Доктор нахмурился. Лёгкое пробито, кровотечение, пневмоторакс? Он взглянул на Гробовского, чьё дыхание было поверхностным, с хрипами, спросил:
— Что случилось? Кто стрелял? Заварский?
Гробовский кашлянул, кровь запузырилась на губах. Собрав силы, он заговорил.
— Заварский, он самый… чёрт… В поезде… Я его выследил… знал, что он там… с городскими… Сел в вагон… хотел взять… тихо… Он меня опередил… Выстрелил… в упор… Чудом… стоп-кран дёрнул… спрыгнул… Скрылся, гад… В поле…
Артём слушал внимательно, сам же без дела не стоял, разрезая одежду, открывая рану.
— Что там? — кивнув на грудь, спросил Гробовкий.
«Ничего хорошего», — подумал про себя доктор. Пуля вошла под четвёртым ребром, слева, пробив грудную клетку.

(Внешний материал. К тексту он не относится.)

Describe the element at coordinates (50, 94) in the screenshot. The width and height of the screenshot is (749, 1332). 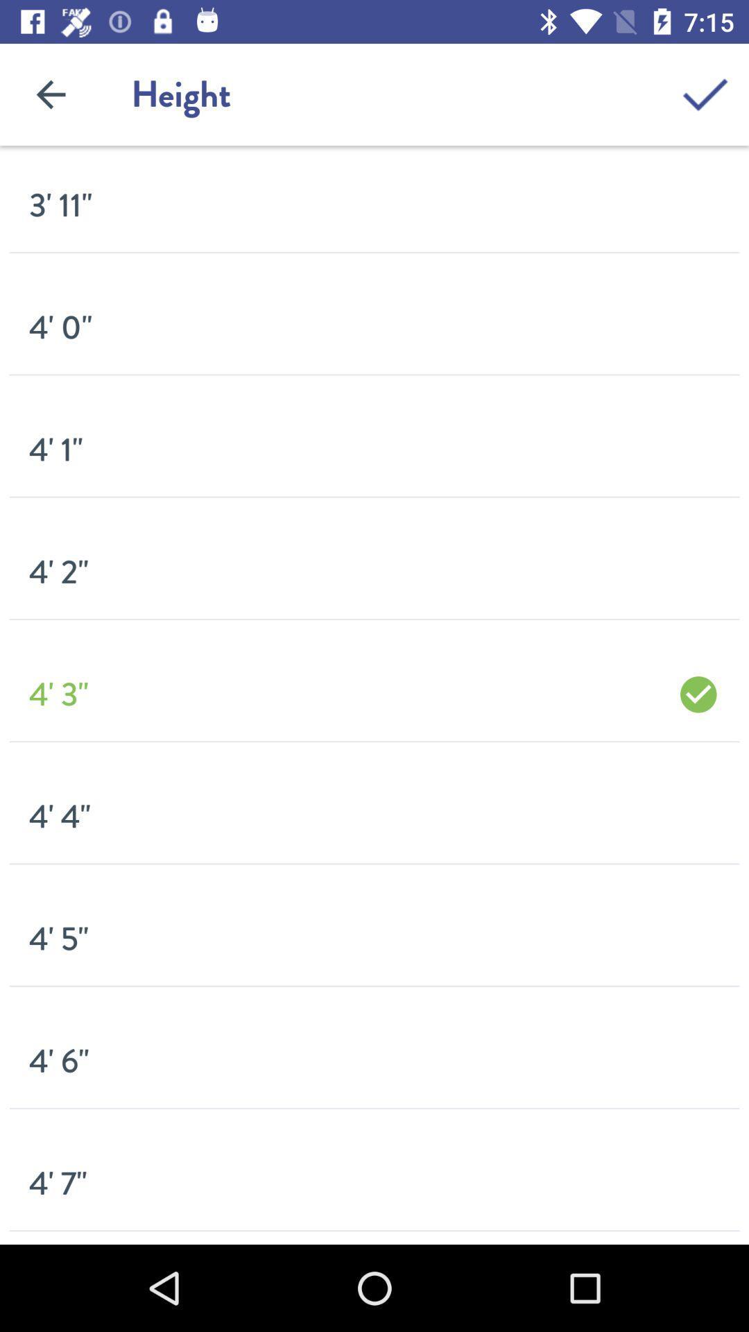
I see `icon above 3' 11"` at that location.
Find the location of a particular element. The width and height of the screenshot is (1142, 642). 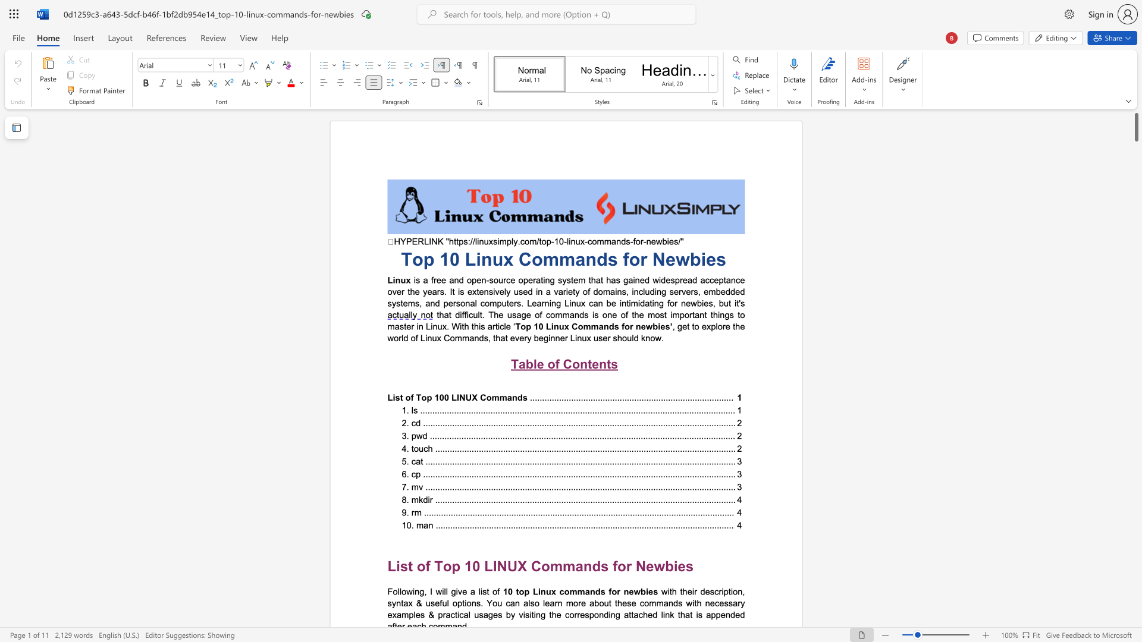

the subset text "for n" within the text "for newbies’" is located at coordinates (621, 326).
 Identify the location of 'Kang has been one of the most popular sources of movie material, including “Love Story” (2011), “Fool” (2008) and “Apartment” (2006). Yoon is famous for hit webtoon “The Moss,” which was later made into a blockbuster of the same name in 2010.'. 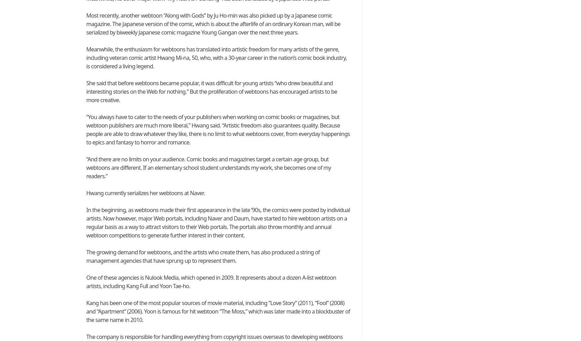
(218, 311).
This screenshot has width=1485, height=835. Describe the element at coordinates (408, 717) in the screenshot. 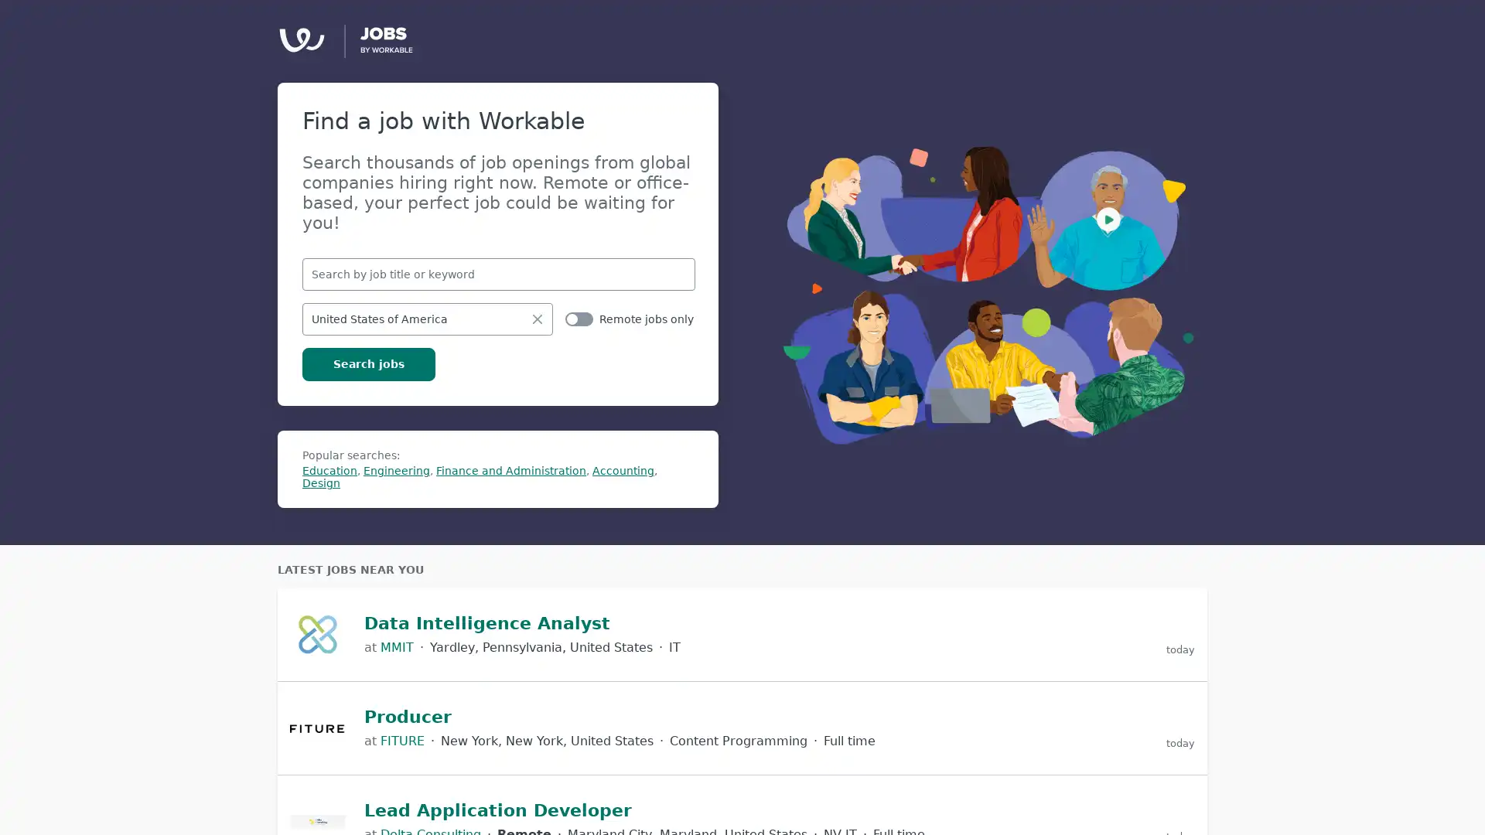

I see `Producer` at that location.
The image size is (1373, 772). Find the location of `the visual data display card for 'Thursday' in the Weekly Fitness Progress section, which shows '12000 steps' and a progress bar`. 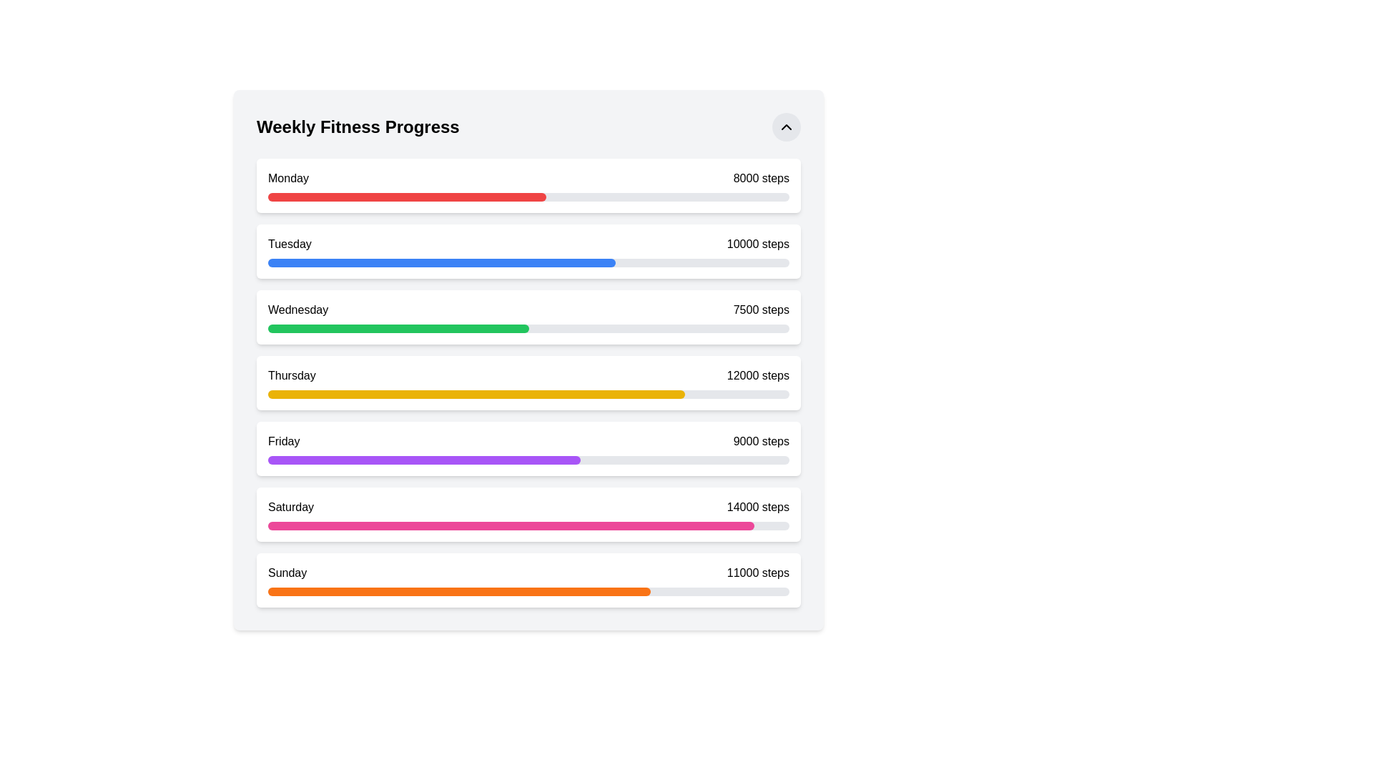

Кровь течет не так сильно, но хрипы и синюшность губ говорят о пробитом лёгком.
Иван Палыч прижал тампон, останавливая кровь. Гробовский сморщился от боли.
— Ты ведь предупреждал… — прохрипел он. — Про Заварского… А я, дурак… не поверил… за учительницей все гонялся… вот ведь дурак!
Кровь продолжала сочится и доктор надавил сильнее.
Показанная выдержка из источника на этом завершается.